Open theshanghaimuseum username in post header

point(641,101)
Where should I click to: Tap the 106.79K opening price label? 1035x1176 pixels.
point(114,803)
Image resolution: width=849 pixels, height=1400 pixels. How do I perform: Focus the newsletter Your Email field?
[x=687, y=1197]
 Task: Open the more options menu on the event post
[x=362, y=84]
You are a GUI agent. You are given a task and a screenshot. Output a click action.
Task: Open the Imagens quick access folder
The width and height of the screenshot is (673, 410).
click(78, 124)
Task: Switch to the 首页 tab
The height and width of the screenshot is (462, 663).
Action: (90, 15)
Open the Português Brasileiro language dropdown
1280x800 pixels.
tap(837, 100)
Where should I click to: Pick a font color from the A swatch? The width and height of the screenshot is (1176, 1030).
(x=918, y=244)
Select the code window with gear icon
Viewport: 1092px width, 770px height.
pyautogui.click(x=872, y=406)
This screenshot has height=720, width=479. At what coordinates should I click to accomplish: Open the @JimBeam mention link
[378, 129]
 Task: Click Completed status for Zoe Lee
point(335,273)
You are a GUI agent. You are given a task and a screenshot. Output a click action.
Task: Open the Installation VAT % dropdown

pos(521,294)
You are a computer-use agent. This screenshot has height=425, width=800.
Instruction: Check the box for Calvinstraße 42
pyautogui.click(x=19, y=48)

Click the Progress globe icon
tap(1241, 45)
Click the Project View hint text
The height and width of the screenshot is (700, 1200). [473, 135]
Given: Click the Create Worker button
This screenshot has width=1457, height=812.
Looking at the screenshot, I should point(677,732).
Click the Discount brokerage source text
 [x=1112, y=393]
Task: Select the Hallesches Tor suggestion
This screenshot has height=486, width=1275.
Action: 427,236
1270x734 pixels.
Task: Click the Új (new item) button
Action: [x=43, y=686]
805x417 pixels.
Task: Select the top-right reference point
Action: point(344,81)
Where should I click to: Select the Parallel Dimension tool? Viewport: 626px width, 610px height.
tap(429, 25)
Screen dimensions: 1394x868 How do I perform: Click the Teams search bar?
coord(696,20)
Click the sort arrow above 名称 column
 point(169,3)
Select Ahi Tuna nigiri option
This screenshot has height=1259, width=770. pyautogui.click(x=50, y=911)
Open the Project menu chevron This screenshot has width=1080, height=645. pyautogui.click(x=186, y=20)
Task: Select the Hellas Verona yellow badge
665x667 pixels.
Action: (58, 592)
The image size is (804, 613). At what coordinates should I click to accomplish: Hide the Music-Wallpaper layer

____________

- **STATED PROBLEM**
Rewrite the items starting at the line that contains "Click the Project View hint text" and ending at the end of the items, with "Hallesches Tor" changed to "Kottbusser Tor" and everything else left as it is.

- **WORKED SOLUTION**
Click the Project View hint text
The height and width of the screenshot is (700, 1200). [473, 135]
Given: Click the Create Worker button
This screenshot has width=1457, height=812.
Looking at the screenshot, I should point(677,732).
Click the Discount brokerage source text
 [x=1112, y=393]
Task: Select the Kottbusser Tor suggestion
This screenshot has height=486, width=1275.
Action: 427,236
1270x734 pixels.
Task: Click the Új (new item) button
Action: [x=43, y=686]
805x417 pixels.
Task: Select the top-right reference point
Action: point(344,81)
Where should I click to: Select the Parallel Dimension tool? Viewport: 626px width, 610px height.
tap(429, 25)
Screen dimensions: 1394x868 How do I perform: Click the Teams search bar?
coord(696,20)
Click the sort arrow above 名称 column
 point(169,3)
Select Ahi Tuna nigiri option
This screenshot has height=1259, width=770. pyautogui.click(x=50, y=911)
Open the Project menu chevron This screenshot has width=1080, height=645. pyautogui.click(x=186, y=20)
Task: Select the Hellas Verona yellow badge
665x667 pixels.
Action: (58, 592)
The image size is (804, 613). At what coordinates should I click to accomplish: Hide the Music-Wallpaper layer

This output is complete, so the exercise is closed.